Third point of the game and Nadal finally gets a heavy and high forehand to Wawrinka’s backhand. It kicks up, Wawrinka can’t get on top of it and sails it long. Keep an eye on that matchup. Win or lose, Wawrinka is going to be icing that right shoulder after this match.
Wawrinka holds at 15 but got just one first serve in. He needs a big serving day.
Nadal, meanwhile, doesn’t miss a first serve and holds at love.
I love Rafa and all, but I am on the Stan train today baby!
— Alison Riske (@Riske4rewards) January 26, 2014
Wawrinka still not getting a lot of first serves in, but he holds at 15 with two big groundstroke winners. Other than the first-serve percentage, this is a clean start for the Swiss.
3:45 a.m. ET | Warm up
Nadal and Wawrinka take the court and the Swiss can’t hide a shy smile as the music blares and the crowd cheers. Huge moment for him and you can see the enormity of it on his face. I’m not sure that’s a good sign.

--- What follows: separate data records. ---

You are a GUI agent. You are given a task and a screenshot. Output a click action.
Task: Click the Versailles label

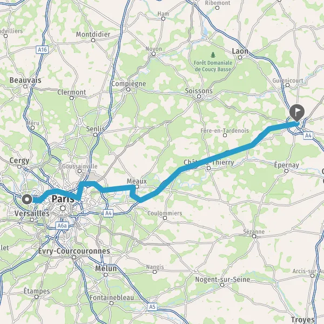[x=32, y=213]
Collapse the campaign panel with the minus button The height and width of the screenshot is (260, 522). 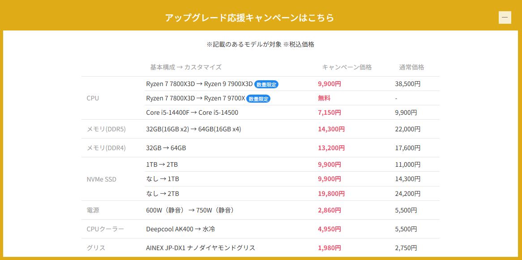point(505,17)

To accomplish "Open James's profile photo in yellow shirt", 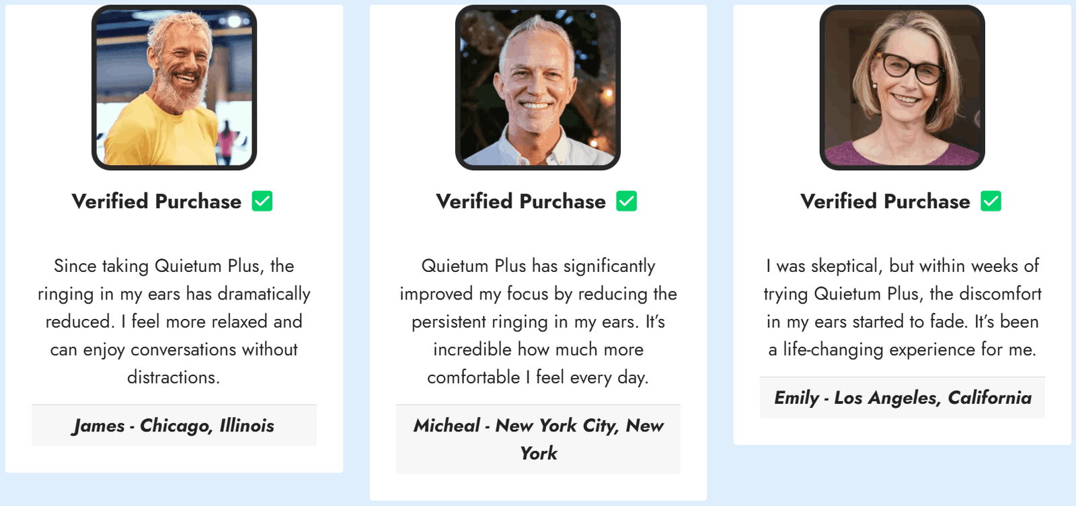I will [174, 87].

All this talk of “newcomer” Stan Wawrinka….guy is 15 months Nadal’s senior.
— Jon Wertheim (@jon_wertheim) January 26, 2014
Nadal does his tried-and-true standing leaps and takes the court wearing his incredibly bright red shoes.
“You call it for me,” says Wawrinka, playfully telling the kid tossing the coin to make the call. Leaving things to fate, Stan? He’s definitely enjoying the moment and acting relaxed.

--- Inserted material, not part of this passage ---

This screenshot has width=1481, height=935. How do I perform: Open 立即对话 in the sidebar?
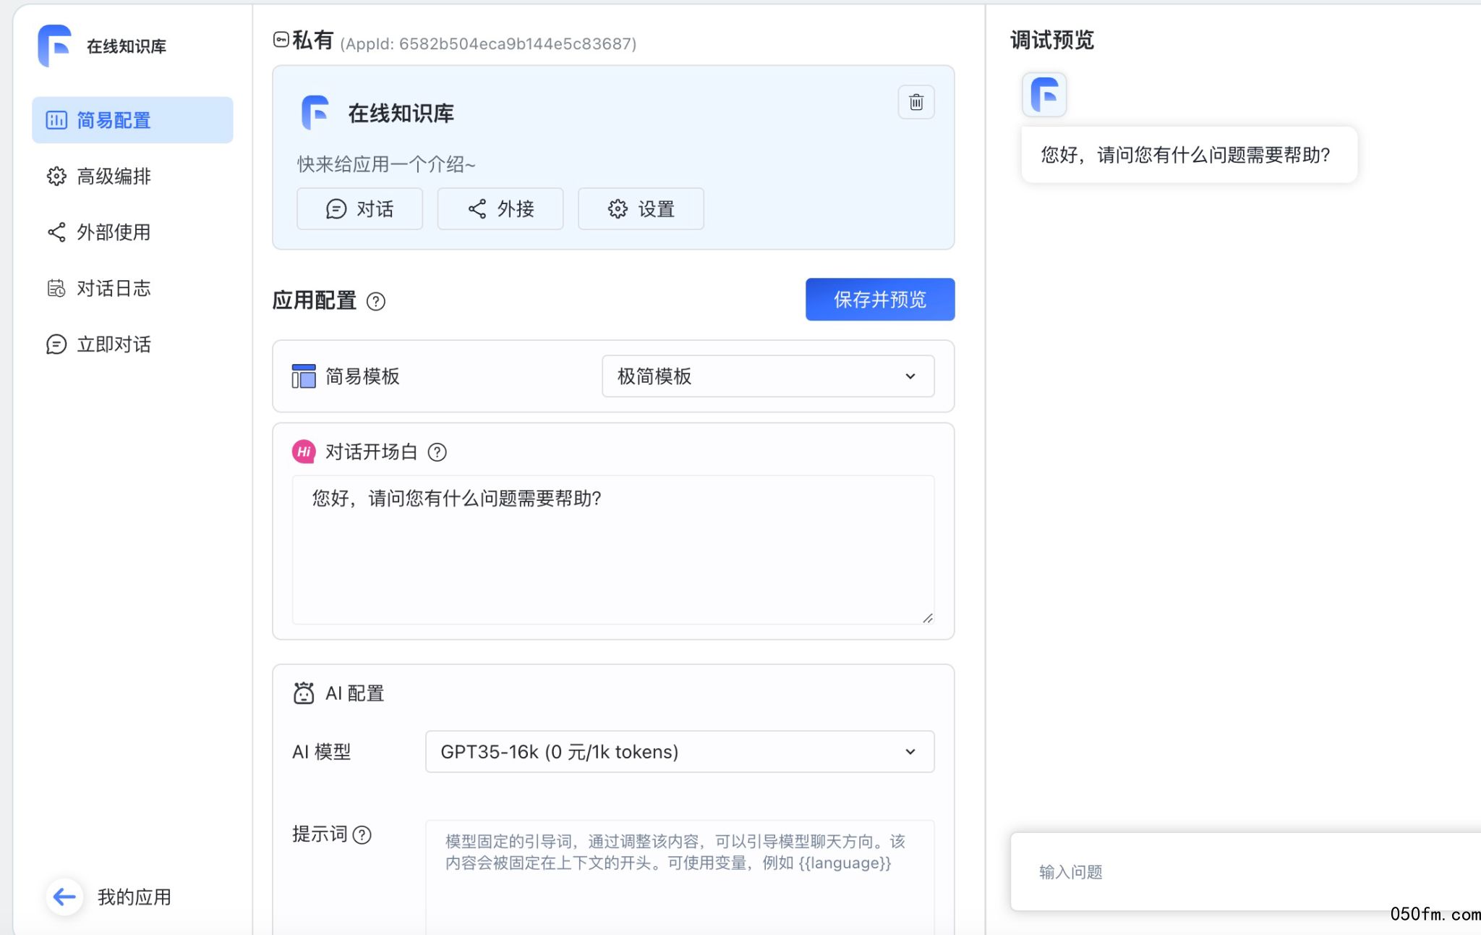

Darren Cahill on ESPN observes that Wawrinka has chosen the chair directly opposite Nadal’s box. He wasn’t happy with how vocal Nadal’s support team got during their last match, at the ATP World Tour Finals in November. “It’s nothing personal against Rafa or against Toni,” Wawrinka said after that match. “We all know, players and umpires, that Toni is always trying to help Rafa. That’s normal. That’s part of the game. But when it’s too much, it’s too much.” Trying to keep Uncle Toni out of Nadal’s line of sight? An interesting tactic. Toni has already received a coaching warning this tournament.
Nadal won the toss and elects to receive. Wawrinka ready to serve.
No. 1 Rafael Nadal will meet No. 8 Stanislas Wawrinka in the final of the Australian Open on Sunday. ESPN will televise the match, which is scheduled to begin at 7:30 p.m. local time (3:30 a.m. ET).
Nadal, the 2009 winner, is bidding to join Rod Laver and Roy Emerson as the only players to win all four Grand Slam tournaments twice. The 27-year-old Spaniard looked primed for such an accomplishment in the semifinals Friday, when he pummeled longtime rival Roger Federer 7-6 (7-4), 6-3, 6-3. Nadal showed no ill effects from the blistered hand that he has dealt with throughout the tournament, during which he’s also beaten No. 25 Gael Monfils, No. 16 Kei Nishikori and No. 22 Grigor Dimitrov. With a victory, Nadal would tie Pete Sampras for second with 14 Grand Slam titles, three behind Federer.
Wawrinka, on the other hand, is contesting his first major final, the second Swiss man, after Federer, to do so. The 28-year-old, set to pass Federer as the Swiss No. 1, upset three-time defending champion Novak Djokovic in the quarterfinals and beat No. 7 Tomas Berych in the semifinals.
The good news for Wawrinka is that he’s playing excellent tennis — like Nadal, he also won a pre-Australian Open tournament and comes into the match unbeaten in 2014. The bad news is that he’s never won a set off Nadal in 12 meetings. In their most recent match, Nadal edged Wawrinka 7-6 (5), 7-6 (6) in round-robin play at the ATP World Tour Finals in November. During that match, Wawrinka was unhappy that the chair umpire didn’t intervene to stop Nadal from receiving coaching.